I have two questions regarding the sunflower seedlings in the picture below.

  1. I think my sunflowers are too close together. How much should I thin them and based on their height, does now seem like a good time or should I wait?
  2. Some of them have sort of a burgundy stem (circled in blue) instead of a green one. What does this mean, if anything (They were all planted from the same seeds packet)?

enter image description here

4 Answers 4


It will help to find what variety you have, as some varieties need much wider spacing than others.

Here is an idea of what you are looking for via spacing:

  • 2-3' tall matured: Space 10-14" apart
  • 3-4' tall matured: Space 12-18" apart
  • 4-6' tall matured: Space 14-24" apart
  • 6-8' tall matured: Space 16-30" apart
  • 8-12' tall matured: Space 20-36" apart
  • 12'-up: Space at least 30" apart

The wider spacings are better for branching varieties. Sunflowers can be grown tighter, but the result may be unnaturally small heads, on top of very long stems. The wider you space, the shorter the stems you will get, and also larger heads.

You can thin them anytime at this point, but I often wait until the plants are 4-6 inches tall, so that I can be more sure of the vigor levels of the young plants. When you are thinning the seedlings that are very close, place a finger on each side of the seedling you wish to keep, to hold the soil in place while you pull the surrounding plants with your other hand. This may not be necessary, but safe is always better than sorry.

The burgundy color on a sunflower stalk, if it is surrounded by normal green sunflower plants, usually indicates a reddish tinged to full dark purple flower.
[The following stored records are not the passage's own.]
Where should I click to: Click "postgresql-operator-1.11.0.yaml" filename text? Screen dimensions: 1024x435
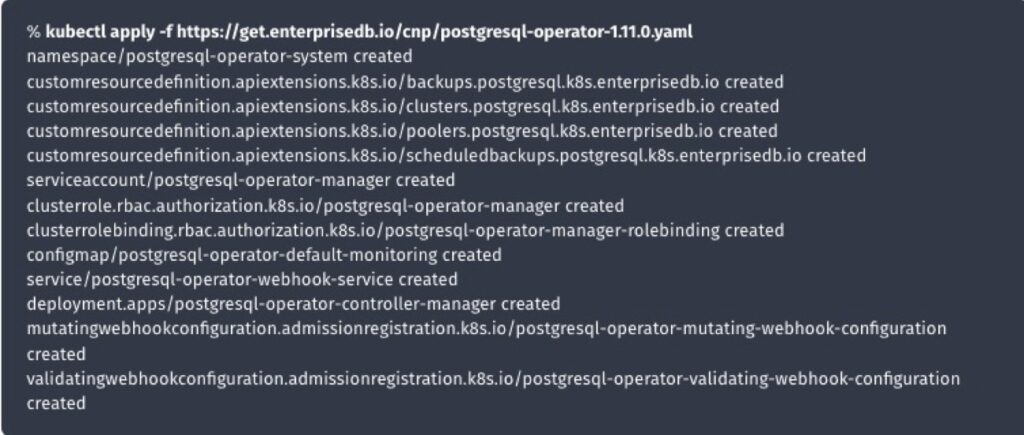[567, 32]
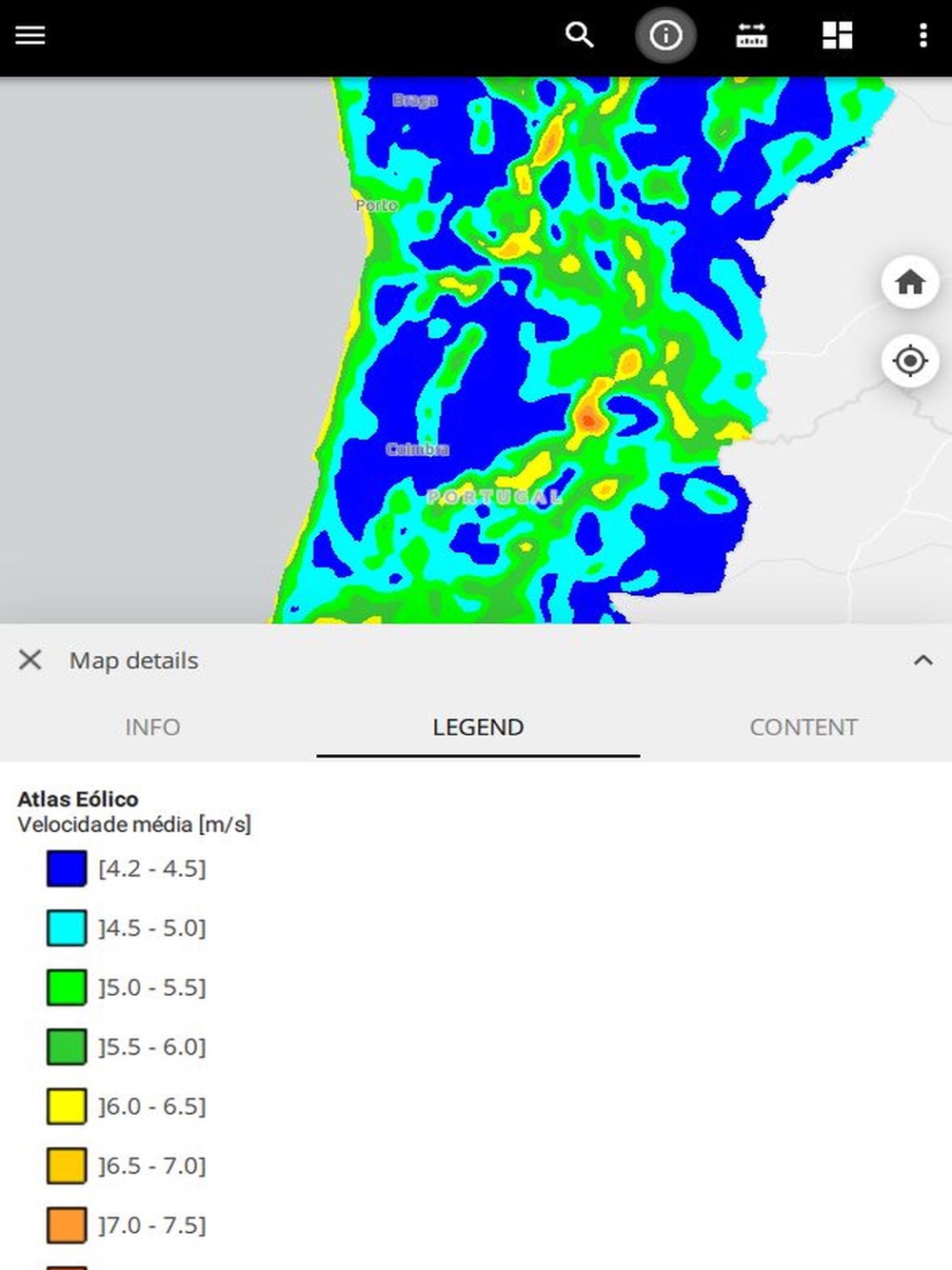The height and width of the screenshot is (1270, 952).
Task: Switch to the INFO tab
Action: coord(152,727)
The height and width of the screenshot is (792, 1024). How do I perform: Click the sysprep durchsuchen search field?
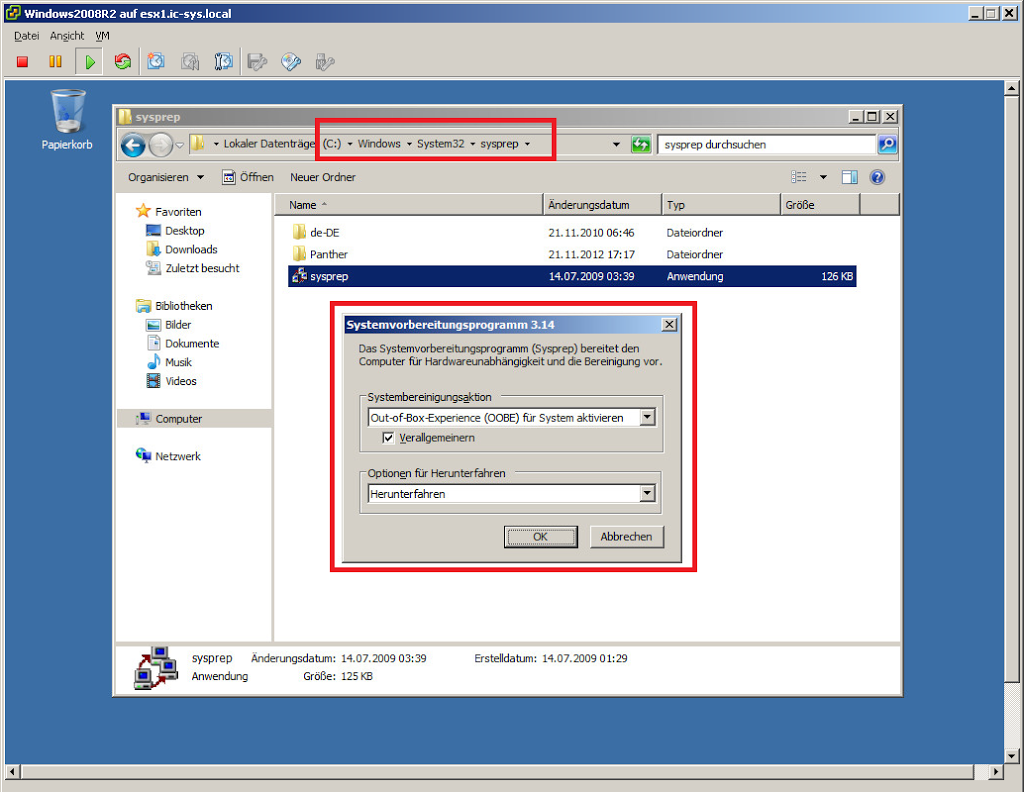click(x=766, y=145)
However, some yellow flowered specimens have a burgundy stalk. If you didn't plant a blend, and are looking for uniform color, you may want to cull these. If this is from a blend, try to leave as many different growth types as you can. This is easier when the plants are a little older.

  • 1
    Cutting the unwanted plants off at ground level with scissors prevents the possibility of uprooting the ones you want to keep.
    – TeresaMcgH
    Jul 22, 2014 at 18:14
  • I'll make sure to keep the dark colored stalks to see what kind of flowers they produce..interesting...
    – amol
    Jul 22, 2014 at 19:06
  • @amol Anything new? Are the burgundy plants retaining their color?
    – J. Musser
    Aug 15, 2014 at 3:39
  • 1
    @J.Musser - yes, they are retaining their color. I have thinned the plants a little but made sure to keep the burgundy ones. I'll post some pics and also update if/when they flower.
    – amol
    Aug 15, 2014 at 21:05

You can do it now. They look tall enough to thin but it won't hurt things to wait a week or so.

It will depend on the variety as to the spacing. As J.Musser stated quite thoroughly, the height at maturity is a factor in the spacing.
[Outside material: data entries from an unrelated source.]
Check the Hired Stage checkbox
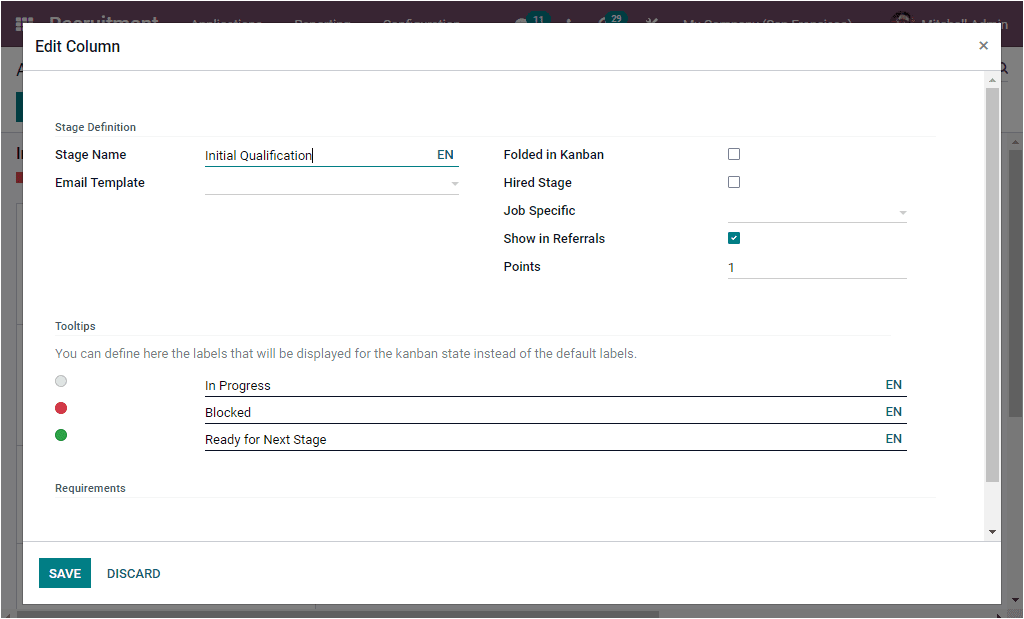The image size is (1024, 619). point(734,182)
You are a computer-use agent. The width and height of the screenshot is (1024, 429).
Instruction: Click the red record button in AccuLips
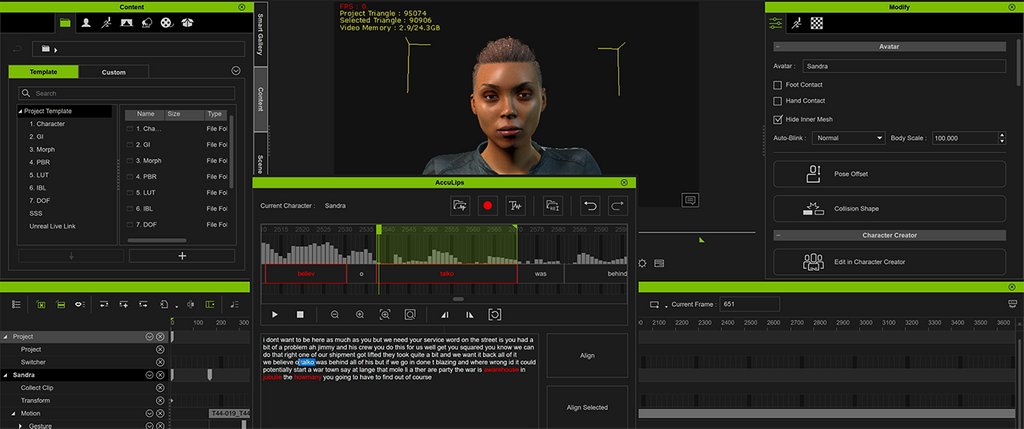[488, 205]
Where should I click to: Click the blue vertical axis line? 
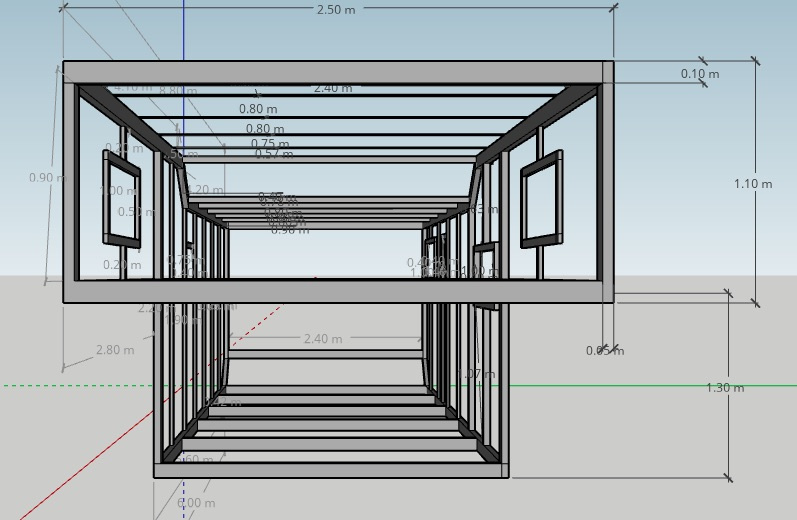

I avoid disturbing roots by taking my garden shears and snipping the seedlings off at ground level rather than pulling them. The "thinned" plants will die off and provide the needed space.

I'm guessing you might just have a variety of seeds. It'll be more evident if that's the case once you can see the flower head.
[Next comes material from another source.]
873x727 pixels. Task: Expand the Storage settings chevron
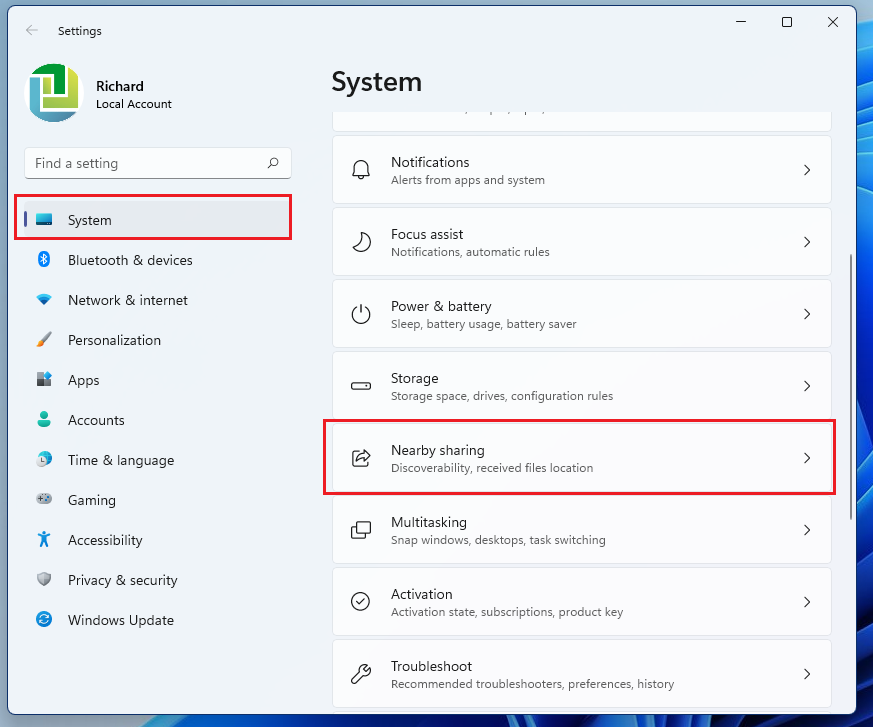pyautogui.click(x=807, y=386)
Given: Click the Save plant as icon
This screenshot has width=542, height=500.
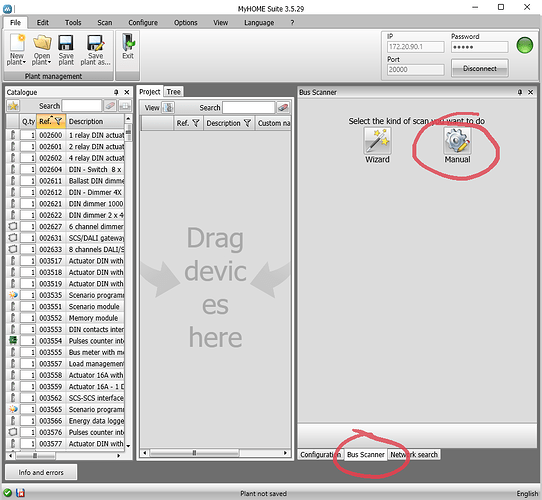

I bought a gallon bag stuffed full of sunflower seeds. They are allegedly all from the same variety of sunflower but there's some variation among the plants - could be genetic variation. Could be that it's really just a variety of seeds. They are similar enough that I think it's the former.


It is suggested that sunflowers be thinned when the first true leaves (the second set, which appears to be about now from your picture) to 1 plant every 2 feet, give or take. 2 feet is the suggested ideal spacing for bigger plants. If you don't care about size or specifically want them smaller you can keep a bit smaller spacing.

As for the purple stems, some sunflower stems have that colour/tint to them, depending on the variety. However, some plants will also show these kinds of symptoms from a Phosphorus deficiency. In extreme cases of Nitrogen deficiency you will see purple leaves/stems as evidence of chlorosis, but I believe that's usually seen is older plants than this. Look at the seed packet to determine if it's a normal colour or not.


No, it's not necessary. Go to sunflower farms loaded with huge beautiful sunflowers and they are on top of each other. The ground is big and the roots will find a way to get their nutrients. I never thin my plants and they look beautiful!

  • It's not so much about the size of the ground, but rather getting enough sun. Planted that close together the sunflowers are likely to grow very tall and lanky to try and not be shaded by their neighbors. But tall lanky sunflowers mean the stems end up spindly and weak, much more likely to fall over just as the heads develop.